Prior charged that this will result in few new phones being added to the system and rates for residential customers will climb.
In 1991 ATN signed a contract with the Government of Guyana, which, in return for receiving a monopoly, the firm agreed to invest substantial sums of money here.
"We have gone way beyond what was required...we have now invested US$115M in the telecommunication infrastructure in Guyana," he said.
Prior argued that the telephone penetration has gone from two per cent to 11 per cent today which was only possible because of massive investment over this period.
"I think that we are witness to the fact that with this huge investment, which has to be paid for...and I urge the government to agree with Dr (Roger) Luncheon (Head of the Presidential Secretariat) that this contract was made in good faith", he said.
"...and that Guyana has obtained the beneficial results...expected from that contract and that it should continue to observe that contract," he urged.
On a social level, he added that there is a strong argument to be made in keeping the contract the way it is.
Prior argued that in countries where competition has been introduced, 90 per cent of the beneficiaries are the business community because they have the large monthly bills.

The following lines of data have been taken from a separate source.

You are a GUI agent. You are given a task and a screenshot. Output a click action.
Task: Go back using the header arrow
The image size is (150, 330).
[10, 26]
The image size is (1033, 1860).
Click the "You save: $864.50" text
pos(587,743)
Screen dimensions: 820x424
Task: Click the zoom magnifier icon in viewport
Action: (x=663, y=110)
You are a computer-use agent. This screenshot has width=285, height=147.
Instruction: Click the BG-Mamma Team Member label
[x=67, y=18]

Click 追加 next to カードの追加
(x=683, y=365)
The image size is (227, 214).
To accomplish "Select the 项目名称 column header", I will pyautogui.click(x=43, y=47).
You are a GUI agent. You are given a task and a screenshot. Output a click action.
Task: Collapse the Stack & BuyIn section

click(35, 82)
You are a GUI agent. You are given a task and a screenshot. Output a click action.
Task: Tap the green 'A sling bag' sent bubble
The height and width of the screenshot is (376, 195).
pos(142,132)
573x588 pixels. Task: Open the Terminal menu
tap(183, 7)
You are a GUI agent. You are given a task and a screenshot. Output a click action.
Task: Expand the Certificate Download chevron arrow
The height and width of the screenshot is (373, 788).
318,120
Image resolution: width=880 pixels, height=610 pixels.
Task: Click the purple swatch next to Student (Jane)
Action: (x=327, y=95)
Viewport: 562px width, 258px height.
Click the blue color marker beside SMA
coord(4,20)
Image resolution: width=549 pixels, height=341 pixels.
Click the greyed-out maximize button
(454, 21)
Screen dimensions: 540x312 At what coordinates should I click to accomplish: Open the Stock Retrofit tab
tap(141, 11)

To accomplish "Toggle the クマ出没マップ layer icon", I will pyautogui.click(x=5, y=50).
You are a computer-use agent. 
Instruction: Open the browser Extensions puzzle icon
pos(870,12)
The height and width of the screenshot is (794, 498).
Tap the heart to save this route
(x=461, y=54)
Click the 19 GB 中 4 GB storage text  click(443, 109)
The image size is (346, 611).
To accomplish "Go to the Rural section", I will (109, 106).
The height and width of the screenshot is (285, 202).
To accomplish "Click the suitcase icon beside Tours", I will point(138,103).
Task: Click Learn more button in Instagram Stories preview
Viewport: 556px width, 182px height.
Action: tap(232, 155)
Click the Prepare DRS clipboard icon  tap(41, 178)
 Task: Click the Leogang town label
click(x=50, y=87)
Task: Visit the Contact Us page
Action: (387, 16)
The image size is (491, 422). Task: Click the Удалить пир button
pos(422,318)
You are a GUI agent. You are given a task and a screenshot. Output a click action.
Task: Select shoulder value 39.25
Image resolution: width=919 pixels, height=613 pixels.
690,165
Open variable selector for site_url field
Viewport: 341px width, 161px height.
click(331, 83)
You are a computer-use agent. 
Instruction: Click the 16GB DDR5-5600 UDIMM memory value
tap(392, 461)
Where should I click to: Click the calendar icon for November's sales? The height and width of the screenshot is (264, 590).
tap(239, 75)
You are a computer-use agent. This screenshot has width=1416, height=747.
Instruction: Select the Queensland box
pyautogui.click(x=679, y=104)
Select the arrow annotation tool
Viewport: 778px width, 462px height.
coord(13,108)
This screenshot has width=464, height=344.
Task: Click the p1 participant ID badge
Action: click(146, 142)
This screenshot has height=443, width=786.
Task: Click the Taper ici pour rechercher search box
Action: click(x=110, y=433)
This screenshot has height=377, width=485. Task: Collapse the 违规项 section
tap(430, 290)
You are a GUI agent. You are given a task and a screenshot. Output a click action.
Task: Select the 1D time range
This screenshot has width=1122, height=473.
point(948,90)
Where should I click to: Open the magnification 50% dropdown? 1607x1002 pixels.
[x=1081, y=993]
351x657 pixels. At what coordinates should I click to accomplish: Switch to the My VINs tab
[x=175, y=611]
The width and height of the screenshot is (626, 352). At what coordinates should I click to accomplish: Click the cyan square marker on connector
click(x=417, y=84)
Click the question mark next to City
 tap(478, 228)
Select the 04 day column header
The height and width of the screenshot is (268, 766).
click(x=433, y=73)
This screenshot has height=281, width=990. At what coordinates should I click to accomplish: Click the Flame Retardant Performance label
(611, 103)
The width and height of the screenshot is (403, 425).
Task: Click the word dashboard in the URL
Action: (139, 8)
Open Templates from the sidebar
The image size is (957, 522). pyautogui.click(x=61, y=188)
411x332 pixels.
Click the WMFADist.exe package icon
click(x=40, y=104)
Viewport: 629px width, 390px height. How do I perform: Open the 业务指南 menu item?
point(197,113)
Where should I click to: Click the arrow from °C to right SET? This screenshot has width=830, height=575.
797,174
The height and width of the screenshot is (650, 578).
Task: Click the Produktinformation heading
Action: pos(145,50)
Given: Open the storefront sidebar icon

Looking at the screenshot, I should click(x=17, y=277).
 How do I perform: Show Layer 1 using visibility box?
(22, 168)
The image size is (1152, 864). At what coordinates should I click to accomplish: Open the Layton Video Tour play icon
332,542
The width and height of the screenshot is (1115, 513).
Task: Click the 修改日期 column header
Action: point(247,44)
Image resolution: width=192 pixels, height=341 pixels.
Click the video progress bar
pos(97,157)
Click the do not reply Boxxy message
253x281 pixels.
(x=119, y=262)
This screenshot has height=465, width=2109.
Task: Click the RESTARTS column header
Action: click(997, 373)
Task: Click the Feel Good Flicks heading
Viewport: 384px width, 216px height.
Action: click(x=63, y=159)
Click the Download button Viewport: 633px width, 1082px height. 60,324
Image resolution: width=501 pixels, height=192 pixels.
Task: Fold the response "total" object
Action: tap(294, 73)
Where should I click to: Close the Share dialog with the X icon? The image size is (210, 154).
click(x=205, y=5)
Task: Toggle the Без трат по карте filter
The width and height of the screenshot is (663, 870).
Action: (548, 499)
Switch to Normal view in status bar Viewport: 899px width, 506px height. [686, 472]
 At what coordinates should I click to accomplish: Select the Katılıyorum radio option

He declared: "So if you are going to start competing with GT&T, who are you going to go after? The lady in West Ruimveldt (Georgetown) with the chicken farm? Or are you going to go after Demerara Distillers Limited and Banks DIH Limited?"
He added that it does not take long to figure out where competing companies will go, stating that that is exactly what has happened when competition has been introduced in the developed world.
The competition is intense in New York City while in Iowa it practically does not exist, he said.
"Everybody who starts to get into telecommunications business goes for where the action is, where the big money is to be made; and the result of opening it up to competition is that no one is going to want to provide lines to the people of some areas," he contended. (ROBERT BAZIL)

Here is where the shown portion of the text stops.